Type Conversion in Python

This tutorial will teach you about type conversion in Python as well as some useful type conversion functions.

The input() function is used to obtain user input. As an example:

value = input('Enter a value:')
print(value)

When you run this code, the Terminal will prompt you for the following input:

Enter a value:

If you enter a value, such as a number, the programme will display that value back to you:

Enter a value:100
100

The input() function, on the other hand, returns a string rather than an integer.

The example below prompts you to enter two input values: net price and tax rate. Following that, it computes the net price and displays the outcome on the screen:

price = input('Enter the price ($):')
tax = input('Enter the tax rate (%):')

net_price = price * tax / 100

print(f'The net price is ${net_price}')

When you run the program and enter the following numbers:

Enter the price ($):100
Enter the tax rate (%):10

you will receive the following error:

Traceback (most recent call last):
  File "app.py", line 4, in <module>
    net_price = price * tax / 100
TypeError: can't multiply sequence by non-int of type 'str'

The arithmetic operator (+) can’t be used on the input values because they’re strings.

Before completing calculations, you must convert the strings to numbers.

The int() function is used to convert strings to numbers. The int() function, more specifically, converts a text to an integer.

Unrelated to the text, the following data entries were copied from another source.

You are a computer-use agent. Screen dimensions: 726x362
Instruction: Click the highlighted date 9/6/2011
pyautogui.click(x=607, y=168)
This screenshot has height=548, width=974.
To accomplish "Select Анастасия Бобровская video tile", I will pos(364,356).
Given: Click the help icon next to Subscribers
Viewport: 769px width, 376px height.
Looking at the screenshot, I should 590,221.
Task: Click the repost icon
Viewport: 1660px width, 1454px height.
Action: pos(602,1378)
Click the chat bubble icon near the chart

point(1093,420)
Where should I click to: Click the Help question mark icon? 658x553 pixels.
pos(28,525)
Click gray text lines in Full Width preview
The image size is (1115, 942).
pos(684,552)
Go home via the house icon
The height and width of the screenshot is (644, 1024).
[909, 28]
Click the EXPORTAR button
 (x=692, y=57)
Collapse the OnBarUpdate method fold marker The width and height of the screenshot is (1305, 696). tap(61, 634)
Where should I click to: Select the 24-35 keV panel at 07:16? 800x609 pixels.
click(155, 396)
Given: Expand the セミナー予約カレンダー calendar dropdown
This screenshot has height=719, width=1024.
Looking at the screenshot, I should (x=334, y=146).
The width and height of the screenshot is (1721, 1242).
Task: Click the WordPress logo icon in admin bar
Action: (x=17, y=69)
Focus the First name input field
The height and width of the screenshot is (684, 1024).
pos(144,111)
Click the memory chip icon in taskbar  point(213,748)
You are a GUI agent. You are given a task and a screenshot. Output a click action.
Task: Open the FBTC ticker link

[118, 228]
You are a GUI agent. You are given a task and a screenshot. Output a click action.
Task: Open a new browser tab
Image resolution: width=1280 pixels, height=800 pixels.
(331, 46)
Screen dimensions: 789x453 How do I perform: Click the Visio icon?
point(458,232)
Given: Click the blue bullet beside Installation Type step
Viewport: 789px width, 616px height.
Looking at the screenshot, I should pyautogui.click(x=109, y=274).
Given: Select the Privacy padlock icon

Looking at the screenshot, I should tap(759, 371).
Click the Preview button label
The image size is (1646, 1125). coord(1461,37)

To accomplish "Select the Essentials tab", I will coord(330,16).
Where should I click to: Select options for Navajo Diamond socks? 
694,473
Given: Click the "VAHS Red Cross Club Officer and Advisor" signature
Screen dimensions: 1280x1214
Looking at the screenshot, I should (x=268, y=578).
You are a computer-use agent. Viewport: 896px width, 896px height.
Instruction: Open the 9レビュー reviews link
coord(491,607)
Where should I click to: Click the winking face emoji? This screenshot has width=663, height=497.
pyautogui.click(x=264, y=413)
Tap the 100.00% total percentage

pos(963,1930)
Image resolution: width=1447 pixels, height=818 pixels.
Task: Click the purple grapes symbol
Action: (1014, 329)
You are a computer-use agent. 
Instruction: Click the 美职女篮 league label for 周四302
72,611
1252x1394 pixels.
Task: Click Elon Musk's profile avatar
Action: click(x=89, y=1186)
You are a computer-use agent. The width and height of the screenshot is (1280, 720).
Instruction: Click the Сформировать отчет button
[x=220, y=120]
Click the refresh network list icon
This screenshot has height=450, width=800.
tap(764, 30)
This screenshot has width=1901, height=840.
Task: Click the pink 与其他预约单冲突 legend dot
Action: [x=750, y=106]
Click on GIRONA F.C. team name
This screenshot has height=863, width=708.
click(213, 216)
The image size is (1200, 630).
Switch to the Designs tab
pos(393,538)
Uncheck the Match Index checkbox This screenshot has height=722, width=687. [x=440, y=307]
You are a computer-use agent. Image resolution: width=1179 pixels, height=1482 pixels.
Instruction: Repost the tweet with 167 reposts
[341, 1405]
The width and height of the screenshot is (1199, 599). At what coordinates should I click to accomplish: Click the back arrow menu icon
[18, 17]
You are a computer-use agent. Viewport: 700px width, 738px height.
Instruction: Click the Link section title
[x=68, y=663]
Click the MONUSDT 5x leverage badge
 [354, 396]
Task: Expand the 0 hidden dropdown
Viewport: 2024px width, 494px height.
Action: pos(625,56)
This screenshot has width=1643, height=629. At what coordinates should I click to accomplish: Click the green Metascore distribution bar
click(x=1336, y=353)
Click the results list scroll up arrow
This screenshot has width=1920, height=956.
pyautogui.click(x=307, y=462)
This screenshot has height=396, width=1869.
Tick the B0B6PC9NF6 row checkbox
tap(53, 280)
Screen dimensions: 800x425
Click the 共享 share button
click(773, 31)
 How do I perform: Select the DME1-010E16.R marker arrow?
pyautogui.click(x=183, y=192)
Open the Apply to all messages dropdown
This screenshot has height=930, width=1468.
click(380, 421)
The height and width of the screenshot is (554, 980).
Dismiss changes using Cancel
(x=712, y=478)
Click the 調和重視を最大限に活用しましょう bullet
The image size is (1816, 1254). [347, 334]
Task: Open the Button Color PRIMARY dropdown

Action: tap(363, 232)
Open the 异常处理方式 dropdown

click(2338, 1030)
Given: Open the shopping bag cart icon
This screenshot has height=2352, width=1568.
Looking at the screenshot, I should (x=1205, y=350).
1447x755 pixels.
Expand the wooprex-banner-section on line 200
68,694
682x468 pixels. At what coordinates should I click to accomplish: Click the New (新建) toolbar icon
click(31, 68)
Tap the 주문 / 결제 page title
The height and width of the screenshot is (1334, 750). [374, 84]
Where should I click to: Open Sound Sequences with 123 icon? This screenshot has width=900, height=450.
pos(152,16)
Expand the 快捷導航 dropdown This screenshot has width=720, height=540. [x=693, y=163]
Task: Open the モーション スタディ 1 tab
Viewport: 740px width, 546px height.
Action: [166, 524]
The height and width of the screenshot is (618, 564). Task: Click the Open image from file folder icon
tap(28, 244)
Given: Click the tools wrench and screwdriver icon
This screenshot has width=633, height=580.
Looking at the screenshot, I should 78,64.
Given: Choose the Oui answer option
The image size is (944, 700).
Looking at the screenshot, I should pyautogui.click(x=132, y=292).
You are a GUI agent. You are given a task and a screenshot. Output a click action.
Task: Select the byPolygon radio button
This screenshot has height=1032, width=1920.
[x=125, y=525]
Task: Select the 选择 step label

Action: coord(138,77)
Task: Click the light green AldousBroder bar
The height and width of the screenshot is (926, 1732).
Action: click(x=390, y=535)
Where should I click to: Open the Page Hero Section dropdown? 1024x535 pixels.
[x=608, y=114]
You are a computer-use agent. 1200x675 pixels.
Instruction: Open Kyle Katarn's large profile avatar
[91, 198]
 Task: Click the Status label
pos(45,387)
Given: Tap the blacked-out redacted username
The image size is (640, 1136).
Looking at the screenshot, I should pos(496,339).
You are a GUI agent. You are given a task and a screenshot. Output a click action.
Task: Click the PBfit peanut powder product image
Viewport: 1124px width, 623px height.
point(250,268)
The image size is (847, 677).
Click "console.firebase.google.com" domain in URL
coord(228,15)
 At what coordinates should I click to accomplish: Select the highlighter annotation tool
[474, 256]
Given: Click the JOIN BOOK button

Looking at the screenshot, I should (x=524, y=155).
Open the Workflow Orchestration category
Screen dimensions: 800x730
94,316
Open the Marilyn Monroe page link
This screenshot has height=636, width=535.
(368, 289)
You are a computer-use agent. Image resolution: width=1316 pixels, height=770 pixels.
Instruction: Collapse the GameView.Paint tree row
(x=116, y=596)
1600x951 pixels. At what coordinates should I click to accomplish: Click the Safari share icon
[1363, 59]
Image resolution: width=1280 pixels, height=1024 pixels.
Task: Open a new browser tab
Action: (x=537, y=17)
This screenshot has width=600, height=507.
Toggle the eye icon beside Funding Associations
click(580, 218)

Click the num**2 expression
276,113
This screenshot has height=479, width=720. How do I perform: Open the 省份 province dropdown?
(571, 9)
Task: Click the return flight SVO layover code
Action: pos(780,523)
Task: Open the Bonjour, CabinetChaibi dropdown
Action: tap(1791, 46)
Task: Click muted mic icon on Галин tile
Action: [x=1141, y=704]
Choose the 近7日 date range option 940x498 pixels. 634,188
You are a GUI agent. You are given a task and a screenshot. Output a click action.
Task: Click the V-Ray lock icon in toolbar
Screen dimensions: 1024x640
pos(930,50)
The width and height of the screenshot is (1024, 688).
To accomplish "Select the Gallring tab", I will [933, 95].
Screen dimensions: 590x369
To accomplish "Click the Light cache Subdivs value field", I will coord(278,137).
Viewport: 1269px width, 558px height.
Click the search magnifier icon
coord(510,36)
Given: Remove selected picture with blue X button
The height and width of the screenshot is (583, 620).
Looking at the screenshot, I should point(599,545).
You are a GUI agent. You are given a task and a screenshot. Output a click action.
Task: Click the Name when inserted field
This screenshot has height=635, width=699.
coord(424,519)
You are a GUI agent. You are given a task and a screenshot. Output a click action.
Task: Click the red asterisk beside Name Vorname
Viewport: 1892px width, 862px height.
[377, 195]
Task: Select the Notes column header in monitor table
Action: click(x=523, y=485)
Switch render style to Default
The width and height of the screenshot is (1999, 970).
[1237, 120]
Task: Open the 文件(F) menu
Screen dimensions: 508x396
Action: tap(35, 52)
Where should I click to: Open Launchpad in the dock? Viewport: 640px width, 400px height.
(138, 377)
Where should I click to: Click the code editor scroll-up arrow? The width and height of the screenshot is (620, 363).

The int() function is used to transform texts into numbers in the following example:

price = input('Enter the price ($):')
tax = input('Enter the tax rate (%):')

net_price = int(price) * int(tax) / 100
print(f'The net price is ${net_price}')

You can verify that the software works by running it and entering some values:

Enter the price ($):100
Enter the tax rate (%):10
The net price is $ 10.0

Other functions for type conversion

Other type conversion functions are supported by Python in addition to the int(str) procedures. For the time being, the most important ones are as follows:

Convert a string to a floating-point number with float(str).
bool(val) – returns a boolean value of True or False.
Return the string representation of a value with str(val).

Getting the type of a value

The type(value) function is used to determine the type of a value. For instance:

>>> type(100)
<class 'int'>
>>> type(2.0)
<class 'float'>
>>> type('Hello')
<class 'str'>
>>> type(True)
<class 'bool'>

As the output clearly demonstrates:

The type of number 100 is int.
Float is the kind of number 2.0.
The type of the string ‘Hello’ is str.
The type of the True value is bool.
The class keyword appears in front of each type. For the time being, it is unimportant. Later on, you’ll find out more about the class.